A Teramo primo riconoscimento per un bimbo con due mamme. Il Comune applica la sentenza della Consulta. Scoppia il dibattito politico.
Bimbo con due mamme a Teramo: primo sì ed è polemica
Una registrazione che fa storia
Per la prima volta a Teramo, un bambino nato da una coppia di donne sarà registrato all’anagrafe con entrambe le madri. Il Comune procederà ufficialmente nella mattinata di domani, dando piena attuazione alla sentenza n. 68/2025 della Corte Costituzionale. Il provvedimento ha sancito l’illegittimità di una parte della legge 40/2004, che fino ad oggi limitava il riconoscimento dei figli alle coppie eterosessuali.
Si tratta di un atto che va oltre la semplice burocrazia.
Tocca questioni profonde come il riconoscimento dei nuovi modelli familiari.

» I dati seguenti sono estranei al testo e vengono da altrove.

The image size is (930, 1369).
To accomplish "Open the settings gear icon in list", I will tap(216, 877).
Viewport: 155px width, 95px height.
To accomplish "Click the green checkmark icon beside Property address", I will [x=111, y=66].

Coinvolge anche il ruolo delle istituzioni e la tutela dei diritti dei minori.
L’effetto della sentenza 68/2025
Secondo la Corte, negare il riconoscimento legale a entrambi i genitori, anche se dello stesso sesso, rappresenta una violazione dei diritti fondamentali del bambino. Il principio guida è chiaro: al centro deve esserci sempre l’interesse del minore, che ha diritto alla continuità affettiva e alla protezione legale del nucleo familiare in cui cresce.

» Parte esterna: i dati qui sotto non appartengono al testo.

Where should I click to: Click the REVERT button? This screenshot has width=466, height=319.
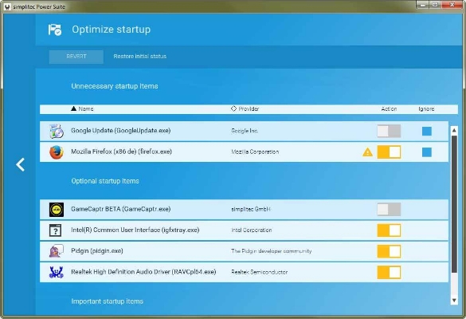(x=76, y=57)
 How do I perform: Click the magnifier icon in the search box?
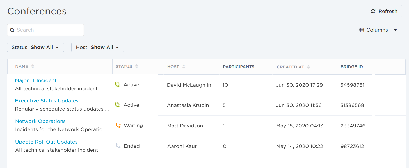point(12,30)
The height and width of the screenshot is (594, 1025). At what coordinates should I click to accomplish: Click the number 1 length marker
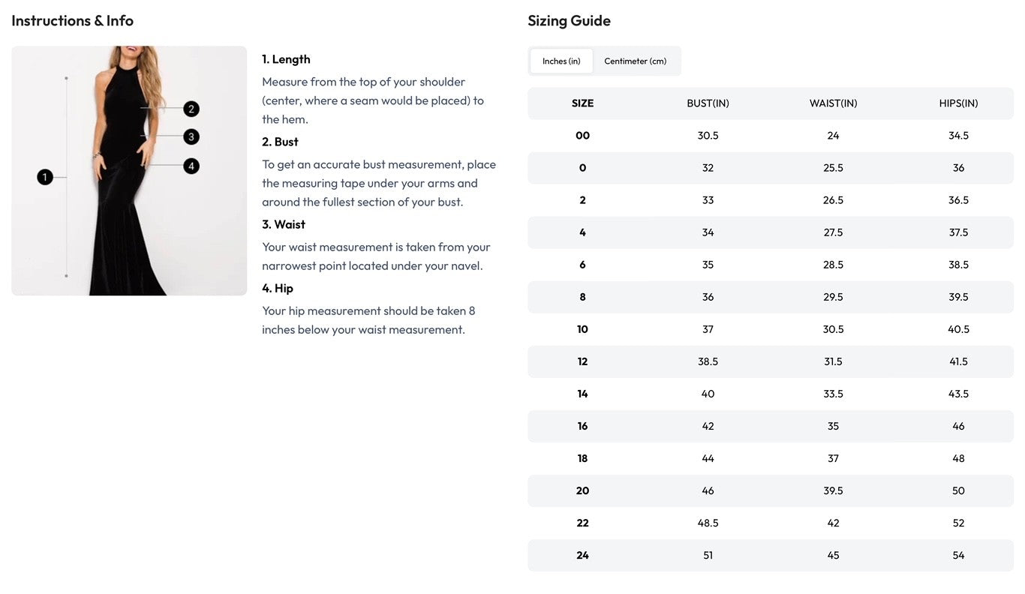45,177
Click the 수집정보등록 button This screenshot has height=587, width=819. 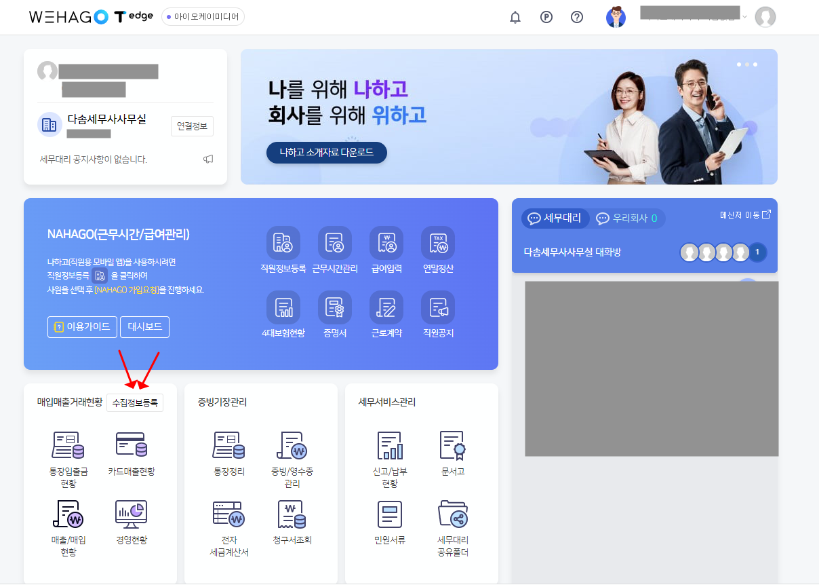click(x=135, y=402)
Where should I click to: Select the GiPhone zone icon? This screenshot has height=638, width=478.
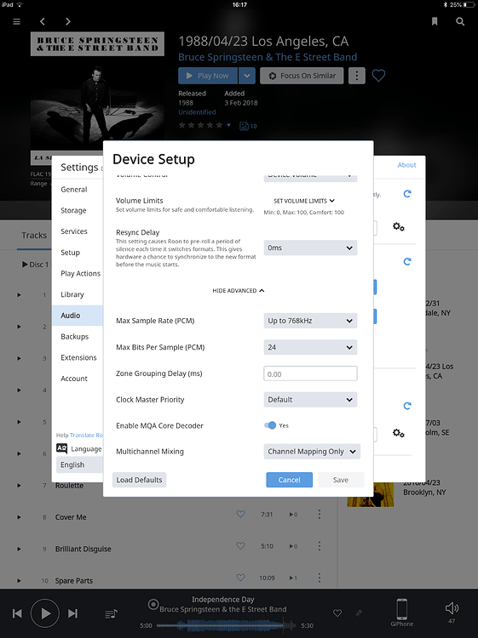point(402,609)
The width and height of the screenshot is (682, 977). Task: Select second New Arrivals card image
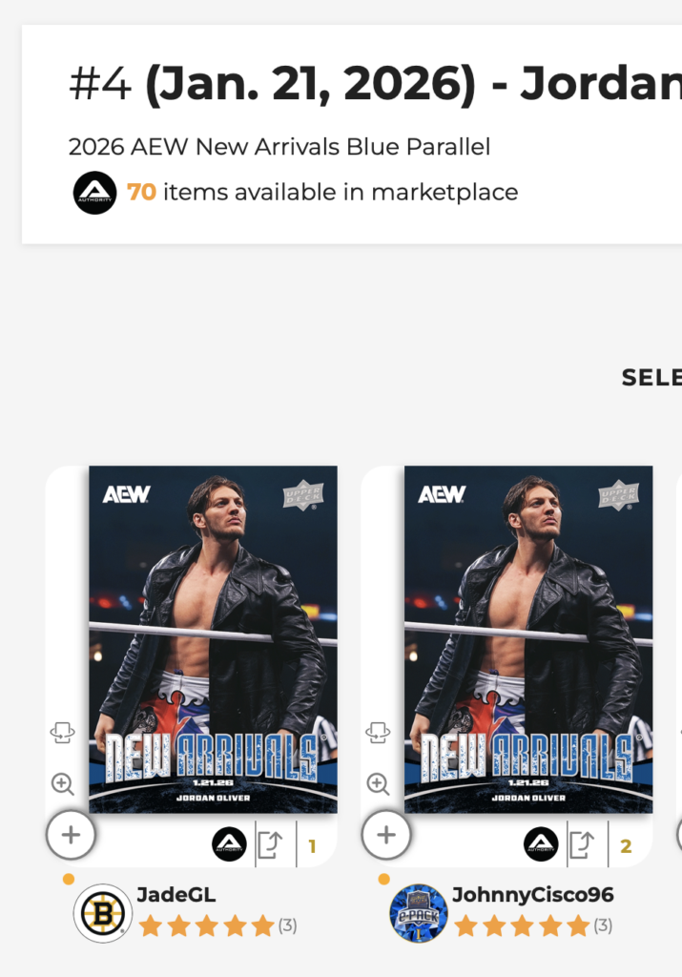(528, 639)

In questo senso, il Comune di Teramo ha scelto di agire in linea con la nuova interpretazione giuridica, come già avvenuto in altre città italiane, tra cui Genova.

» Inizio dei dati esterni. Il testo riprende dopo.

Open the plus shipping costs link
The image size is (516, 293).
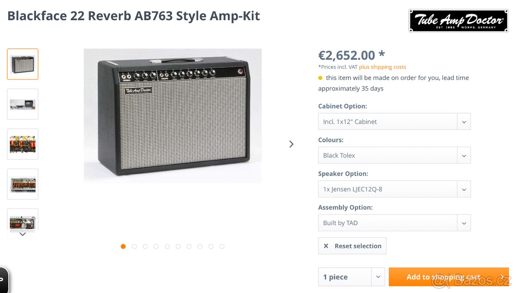click(x=382, y=67)
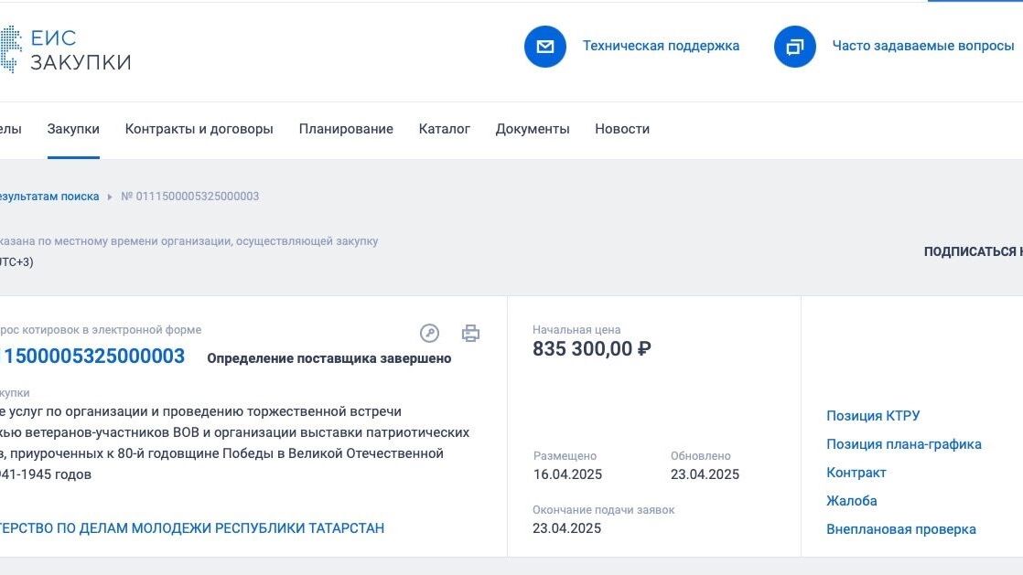Click the printer icon for print form
Viewport: 1023px width, 575px height.
point(470,333)
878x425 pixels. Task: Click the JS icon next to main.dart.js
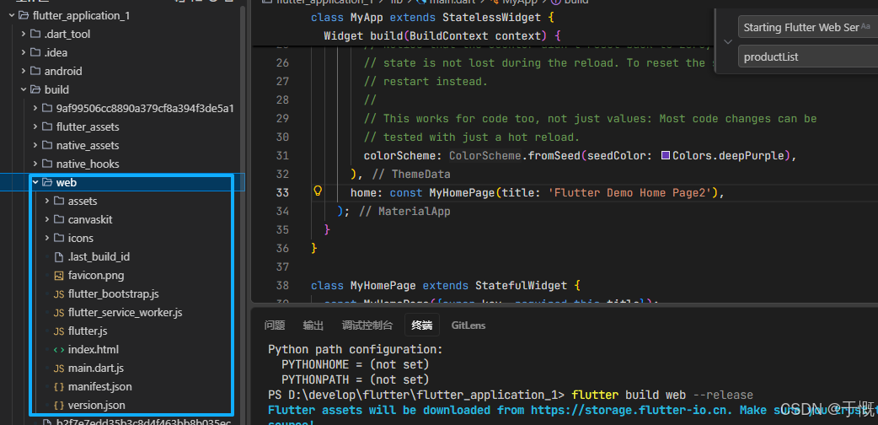pyautogui.click(x=59, y=369)
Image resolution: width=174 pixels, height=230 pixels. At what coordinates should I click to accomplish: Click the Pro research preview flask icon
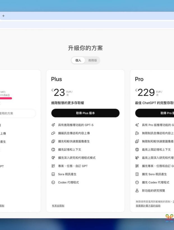tap(137, 191)

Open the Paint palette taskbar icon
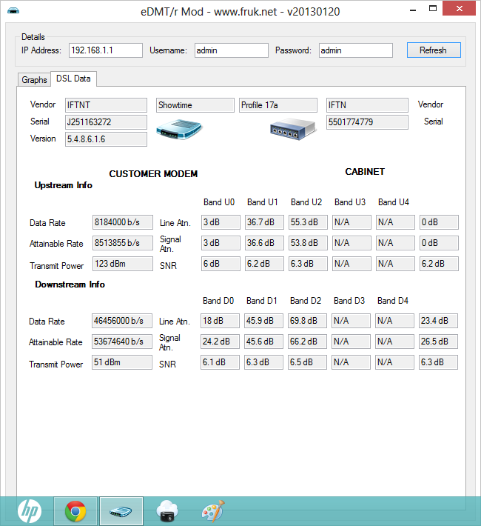tap(212, 510)
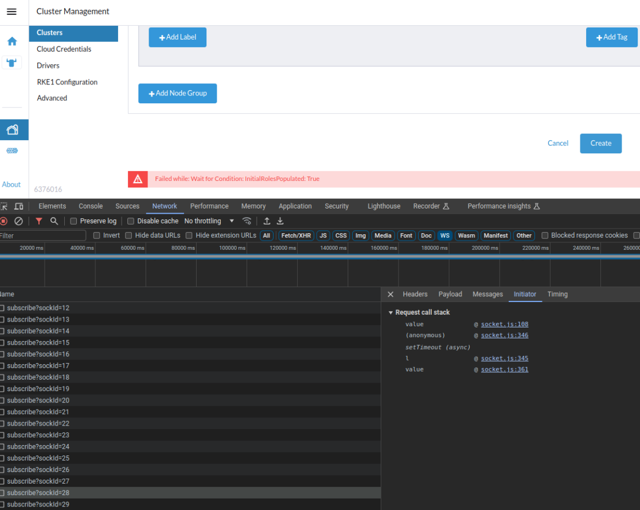Image resolution: width=640 pixels, height=510 pixels.
Task: Clear the network request log
Action: [x=18, y=221]
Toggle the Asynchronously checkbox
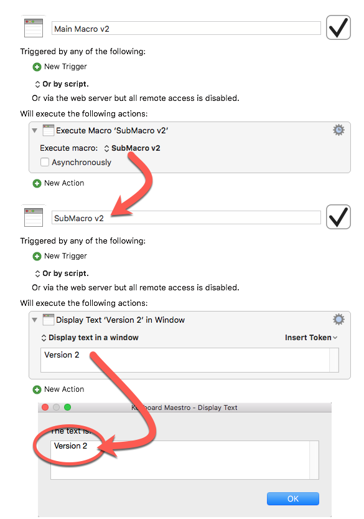The height and width of the screenshot is (519, 364). pyautogui.click(x=45, y=162)
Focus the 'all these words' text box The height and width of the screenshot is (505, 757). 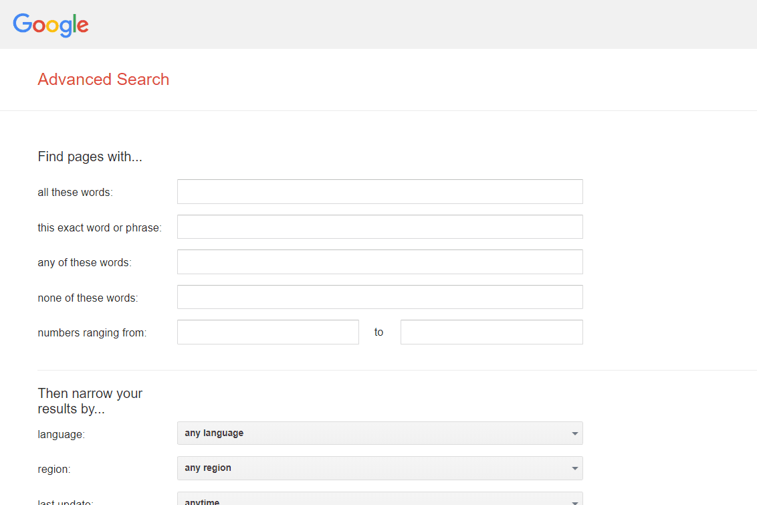379,192
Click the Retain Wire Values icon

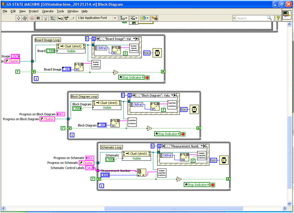coord(53,18)
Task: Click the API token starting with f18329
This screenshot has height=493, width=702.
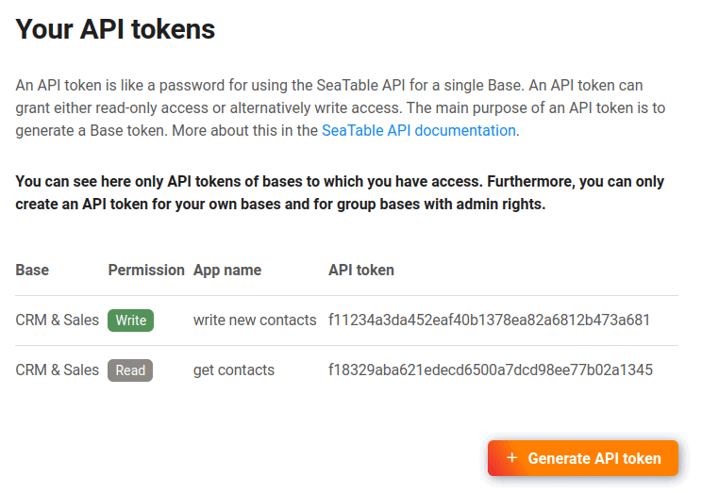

Bimbo con due mamme a Teramo, la reazione: “Un attacco all’infanzia”
La decisione, però, ha immediatamente riacceso il dibattito politico. Tra le voci più critiche spicca quella di Carola Profeta, responsabile del Dipartimento Famiglia della Lega Abruzzo, che ha definito la scelta del Comune come un grave errore dettato da logiche ideologiche. Secondo Profeta, si tratterebbe di un intervento che altera la realtà naturale della famiglia, privando i bambini di un diritto fondamentale: crescere con una madre e un padre.
In questa visione, l’atto di Teramo non è soltanto una conseguenza normativa, ma un simbolo di una più ampia deriva culturale che, a detta dei critici, mette a rischio l’equilibrio dell’infanzia in nome di una visione imposta dall’alto. Si chiede un ripensamento, anche a livello europeo, affinché si fermi quella che viene considerata una forzatura nei confronti della natura e del buonsenso.
Famiglia naturale o diritti nuovi?
Il tema si inserisce in un confronto più ampio che tocca l’identità stessa della famiglia. Da un lato, chi sostiene il riconoscimento delle coppie omogenitoriali parla di uguaglianza e tutela affettiva. Dall’altro, c’è chi invoca la difesa della famiglia fondata su madre e padre, ritenuta essenziale per lo sviluppo armonico del bambino.
Le posizioni si polarizzano soprattutto quando si fa riferimento a pratiche come la gestazione per altri o la PMA effettuata all’estero, considerate da alcuni strumenti per legittimare una trasformazione pericolosa.
Il bambino al centro: oltre la polemica
In ogni caso, al di là delle contrapposizioni ideologiche, resta centrale la figura del bambino. Per molti, ciò che conta davvero è che il minore possa godere di stabilità, affetto e tutela giuridica. Ed è proprio in questa prospettiva che il caso di Teramo assume valore simbolico: non come imposizione, ma come risposta a una realtà sociale che cambia.
Il confronto continuerà, ma la domanda da porsi resta: come garantire davvero il benessere dei più piccoli? Il futuro della famiglia – qualunque forma assuma – parte da qui.